Было уже без четверти восемь вечера, а я обещал родителям, что вернусь не позже семи. Но Розенталь был так возбужден после разговора со Шварцем, что я просто не мог оставить его одного в таком состоянии. Я наскоро сделал нам бутерброды в его кухоньке, но выяснилось, что ни у него, ни у меня нет аппетита. Он жевал через силу и то дело надолго застывал, глядя куда-то в пустоту и покачивая головой, как будто никак не мог во что-то поверить.
— Что он себе думает, этот мужлан? — бормотал он потрясенно. — Ему кажется, что мы всё еще в Гейдельберге, пятьдесят лет тому назад…
Серый чемодан был уже снова закрыт и стянут двумя матерчатыми поясами. Рисунок с глазами Эдит утонул в его глубинах.
— Расскажите мне о ней, — попросил я Розенталя.
Сначала ему не хотелось говорить. Потом, видимо, отчаяние развязало ему язык, так что под конец он уже и сам не мог остановиться.
— Эдит, — сказал он, — приехала в Страну из Германии, как и они оба, Розенталь и Шварц. Но она приехала позже, в тысяча девятьсот тридцать шестом году, за три года до Второй мировой войны. Красивая, черноволосая, стройная, а глаза — да ты ведь и сам видел. В Берлине она училась в Академии искусств, хотела быть скульптором. Но, приехав в Иерусалим, она пережила Настоящее потрясение. Ее буквально ошеломили (так рассказывал Розенталь) дикий, библейский ландшафт Востока, здешний слепящий солнечный свет, резкие, яркие цвета гор, причудливые округлости камней в долине! Она бросила скульптуру и начала рисовать. Оказалось, что у нее необыкновенно утонченный талант — ее кисть удивительно улавливала и передавала самые тонкие линии камней и деревьев.

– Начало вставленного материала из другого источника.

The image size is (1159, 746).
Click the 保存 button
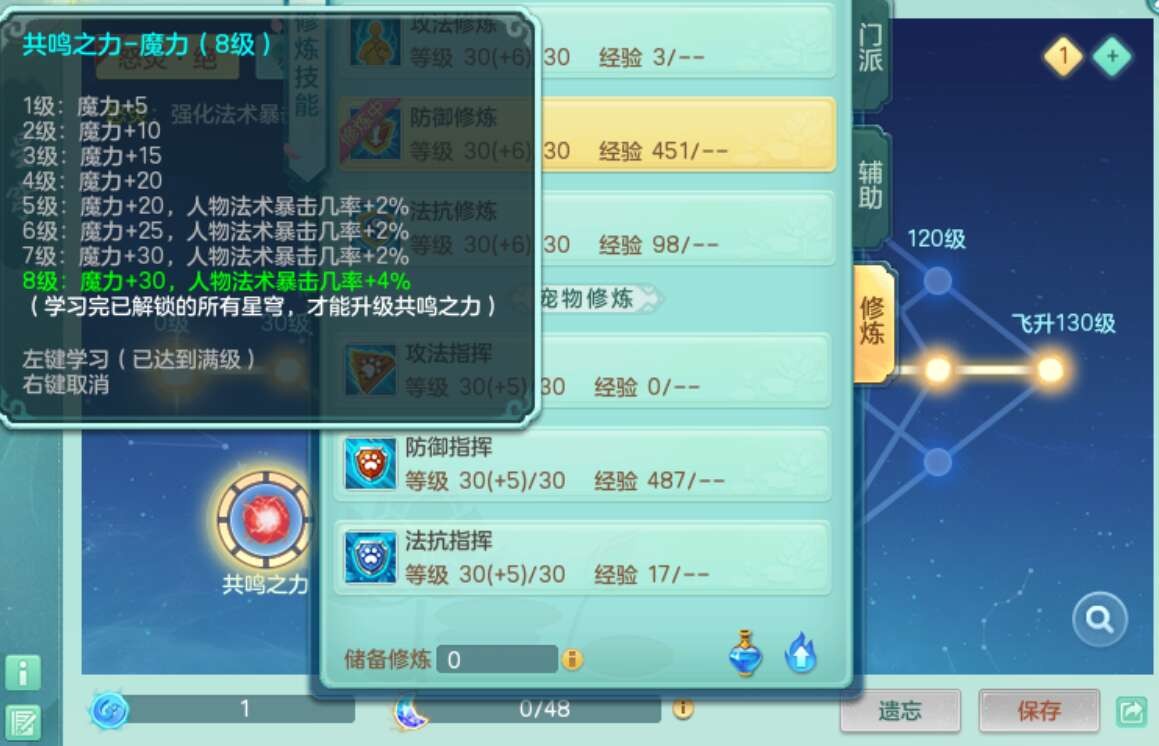(1039, 711)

Розенталь говорил тихо. Его глаза смотрели куда-то в пространство и не видели меня.
— Она умела передать даже движение пчел, — сказал он. — Они у нее, казалось, летели, даже когда сидели на цветке.

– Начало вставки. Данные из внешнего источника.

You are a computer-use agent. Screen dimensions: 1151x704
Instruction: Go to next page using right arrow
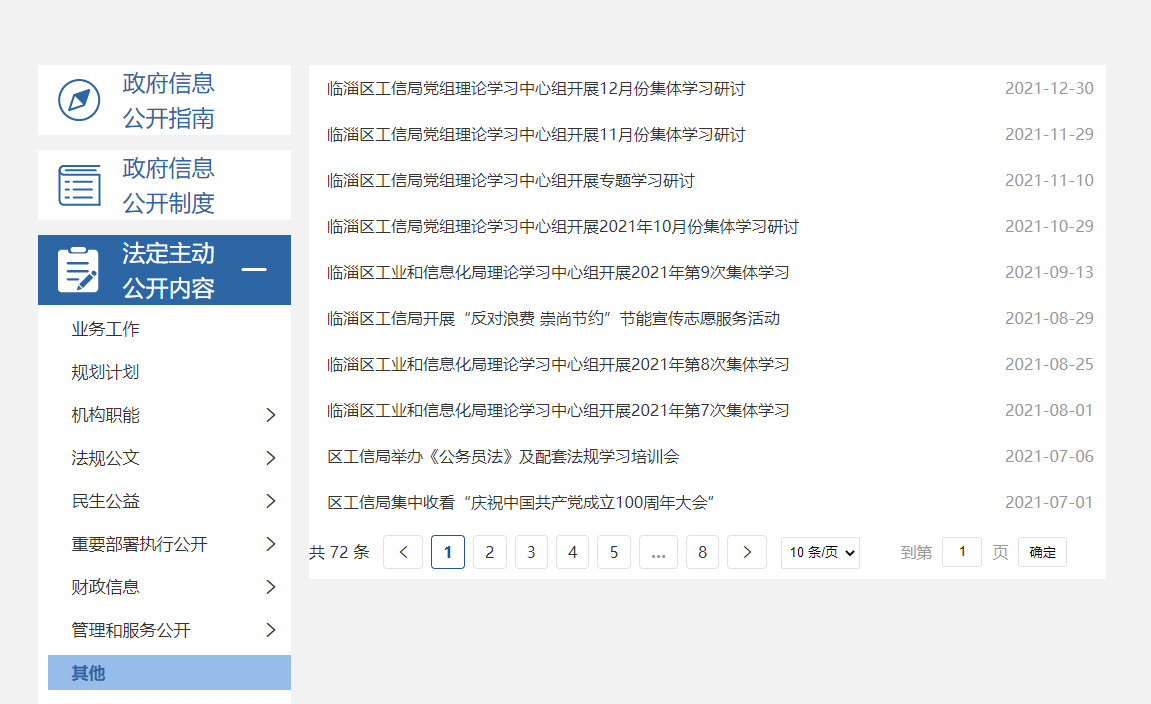[747, 552]
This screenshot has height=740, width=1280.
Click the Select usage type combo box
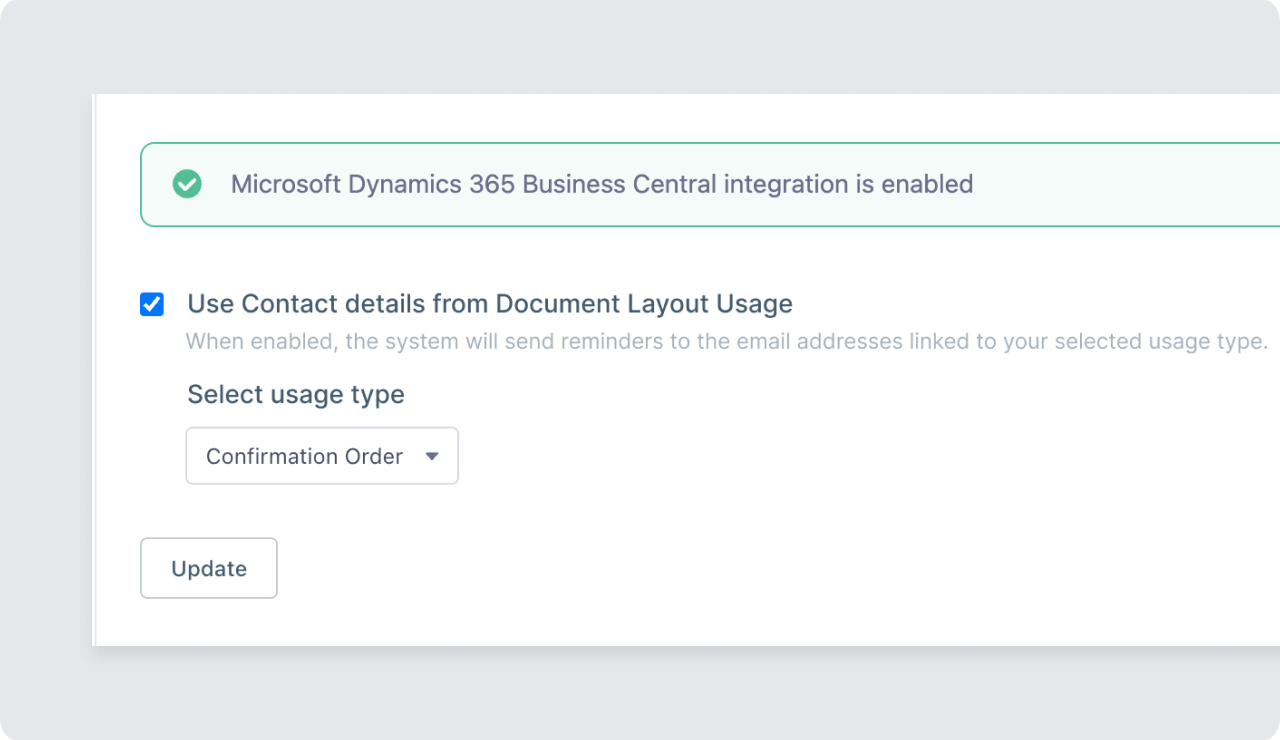pyautogui.click(x=321, y=456)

Он вскочил и начал взволнованно расхаживать по комнате.
— Но она преуспела не только как художница, — снова заговорил он после недолгого молчания. — Иерусалимская богема охотно приняла ее в свое общество. Уж очень она была хороша собой. И так полна жизни! Да что я говорю — «хороша собой»! Она была красавица! Черные глубокие глаза, жизнелюбивый смеющийся рот. Сильная, молодая. Да и сам Иерусалим был тогда моложе: жизнь кипела, все время приезжали художники, писатели, из Вены, из Берлина, из Парижа, по ночам гремела музыка, шумели вечеринки, обычным делом были встречи с людьми искусства. Даже уважаемые университетские профессора и те не чурались этого веселья. А заодно и выпивки!